Lead paint is a scary topic, especially in Massachusetts where a lot of the housing is old. Lead paint is also a complex topic. Because the effects of lead paint on children and adults are dire and since many children have suffered permanent disability because of exposure to lead paint, state and federal governments take a very proactive and cautious stance regarding lead paint. The authoritative sources are your state and federal websites dedicated to lead paint issues (some links are below).
Apparently lead was added to paint because it enhanced its longevity and was government sanctioned. This same website states that the dangers of lead paint began to be realized in the 30s and 40s and in 1955 paints that were to be used in home interiors were restricted to less than 1% by weight of lead. Lead paint was also expensive and used mostly for living rooms and window sills and other locations where durability and quality were important.
From the EPA and state materials (which, again, are the materials you should refer to) it seems that the biggest risk is from chipping and peeling paint which can be eaten by children (they like the sweet taste) and dust from lead paint released from windows and door jambs. If paint is in good condition it is of lower risk and can be painted over and encapsulated as far as I could understand. Again, this is a complex, thorny topic with the health of children at stake, so even though it takes time, please go through the official documentation.

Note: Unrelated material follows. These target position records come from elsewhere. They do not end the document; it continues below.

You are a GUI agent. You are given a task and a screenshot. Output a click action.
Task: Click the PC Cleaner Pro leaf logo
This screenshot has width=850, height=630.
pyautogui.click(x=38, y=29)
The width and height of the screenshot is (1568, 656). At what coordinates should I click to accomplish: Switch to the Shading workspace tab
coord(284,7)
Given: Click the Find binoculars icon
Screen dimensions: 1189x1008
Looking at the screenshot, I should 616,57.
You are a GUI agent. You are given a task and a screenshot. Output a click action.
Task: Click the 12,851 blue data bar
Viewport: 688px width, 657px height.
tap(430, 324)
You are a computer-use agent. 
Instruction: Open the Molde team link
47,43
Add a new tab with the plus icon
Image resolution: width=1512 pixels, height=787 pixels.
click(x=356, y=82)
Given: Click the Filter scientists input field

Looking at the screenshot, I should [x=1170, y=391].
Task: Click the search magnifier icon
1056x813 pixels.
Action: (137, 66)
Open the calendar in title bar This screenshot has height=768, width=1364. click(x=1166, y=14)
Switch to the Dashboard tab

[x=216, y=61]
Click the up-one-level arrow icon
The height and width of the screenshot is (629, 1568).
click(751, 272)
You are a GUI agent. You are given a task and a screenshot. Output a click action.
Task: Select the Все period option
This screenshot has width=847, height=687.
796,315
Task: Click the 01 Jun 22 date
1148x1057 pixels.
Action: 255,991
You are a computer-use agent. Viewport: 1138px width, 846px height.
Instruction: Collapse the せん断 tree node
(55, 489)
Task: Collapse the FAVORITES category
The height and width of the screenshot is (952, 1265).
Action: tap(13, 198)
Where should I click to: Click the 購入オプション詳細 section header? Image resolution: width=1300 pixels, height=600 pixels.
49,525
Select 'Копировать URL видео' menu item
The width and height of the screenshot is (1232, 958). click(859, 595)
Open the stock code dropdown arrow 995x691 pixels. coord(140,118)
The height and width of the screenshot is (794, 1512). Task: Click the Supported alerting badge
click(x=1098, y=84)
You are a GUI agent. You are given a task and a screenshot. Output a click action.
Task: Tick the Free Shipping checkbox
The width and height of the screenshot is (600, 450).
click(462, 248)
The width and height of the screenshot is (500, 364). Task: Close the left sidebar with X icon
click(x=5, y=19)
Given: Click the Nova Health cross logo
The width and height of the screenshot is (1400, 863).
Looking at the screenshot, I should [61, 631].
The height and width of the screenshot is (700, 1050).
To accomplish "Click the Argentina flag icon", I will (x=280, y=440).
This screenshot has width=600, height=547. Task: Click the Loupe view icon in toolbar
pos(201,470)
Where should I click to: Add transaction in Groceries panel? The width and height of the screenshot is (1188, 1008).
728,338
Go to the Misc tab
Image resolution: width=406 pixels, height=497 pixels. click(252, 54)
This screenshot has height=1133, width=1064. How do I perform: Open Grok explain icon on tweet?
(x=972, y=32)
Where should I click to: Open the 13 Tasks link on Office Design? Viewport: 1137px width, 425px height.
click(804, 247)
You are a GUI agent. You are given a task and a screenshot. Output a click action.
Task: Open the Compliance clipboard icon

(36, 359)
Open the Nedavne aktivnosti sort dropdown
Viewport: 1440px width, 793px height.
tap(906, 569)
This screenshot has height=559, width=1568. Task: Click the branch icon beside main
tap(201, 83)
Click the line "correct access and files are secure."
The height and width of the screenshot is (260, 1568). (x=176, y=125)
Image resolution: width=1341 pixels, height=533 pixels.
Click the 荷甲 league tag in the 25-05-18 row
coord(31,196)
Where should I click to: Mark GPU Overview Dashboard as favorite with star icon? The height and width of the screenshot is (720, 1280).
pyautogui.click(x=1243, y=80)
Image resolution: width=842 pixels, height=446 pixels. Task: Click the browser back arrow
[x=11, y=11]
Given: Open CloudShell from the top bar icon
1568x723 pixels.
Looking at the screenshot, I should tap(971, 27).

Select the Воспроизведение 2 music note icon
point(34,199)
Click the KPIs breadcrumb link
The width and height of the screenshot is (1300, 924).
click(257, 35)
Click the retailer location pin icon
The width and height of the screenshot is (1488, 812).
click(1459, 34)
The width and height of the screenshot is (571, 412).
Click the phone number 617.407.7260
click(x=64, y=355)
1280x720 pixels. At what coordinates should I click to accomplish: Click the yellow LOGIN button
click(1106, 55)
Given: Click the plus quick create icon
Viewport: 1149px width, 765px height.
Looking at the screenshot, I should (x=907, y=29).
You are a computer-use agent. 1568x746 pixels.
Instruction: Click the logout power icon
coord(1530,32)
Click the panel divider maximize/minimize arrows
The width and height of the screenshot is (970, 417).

A common question is trying to judge the risk of lead paint based on the age of the house. The most common cut-off is 1978. Houses built before 1978 are assumed to have lead paint and there are some rules that govern the purchase and sale of such houses. Before 1955 paints contained as much as 50% by weight of lead. This was reduced to 1% by weight in 1971 (by the Feds) and then, since 1977, the limit is 0.06% by weight. Massachusetts uses 1950 as a criterion for 'old' houses as far as lead goes. This EPA page has a rough graph showing the percentage of homes having lead paint by year of construction.
- Massachusetts Health and Human Services website - this is a springboard for all things official related to lead and children's health
- Database of properties tested for lead and their status.
- A history of the use of lead based paint. Note that the website seems to be biased towards indemnifying paint manufacturers.
- A graph from the EPA showing percentage of homes with lead based paint based on age.
- A note from the cdc stating levels of lead in paint with year.
- An article from the New York Times summarizing what actions Massachusetts requires home owners to take.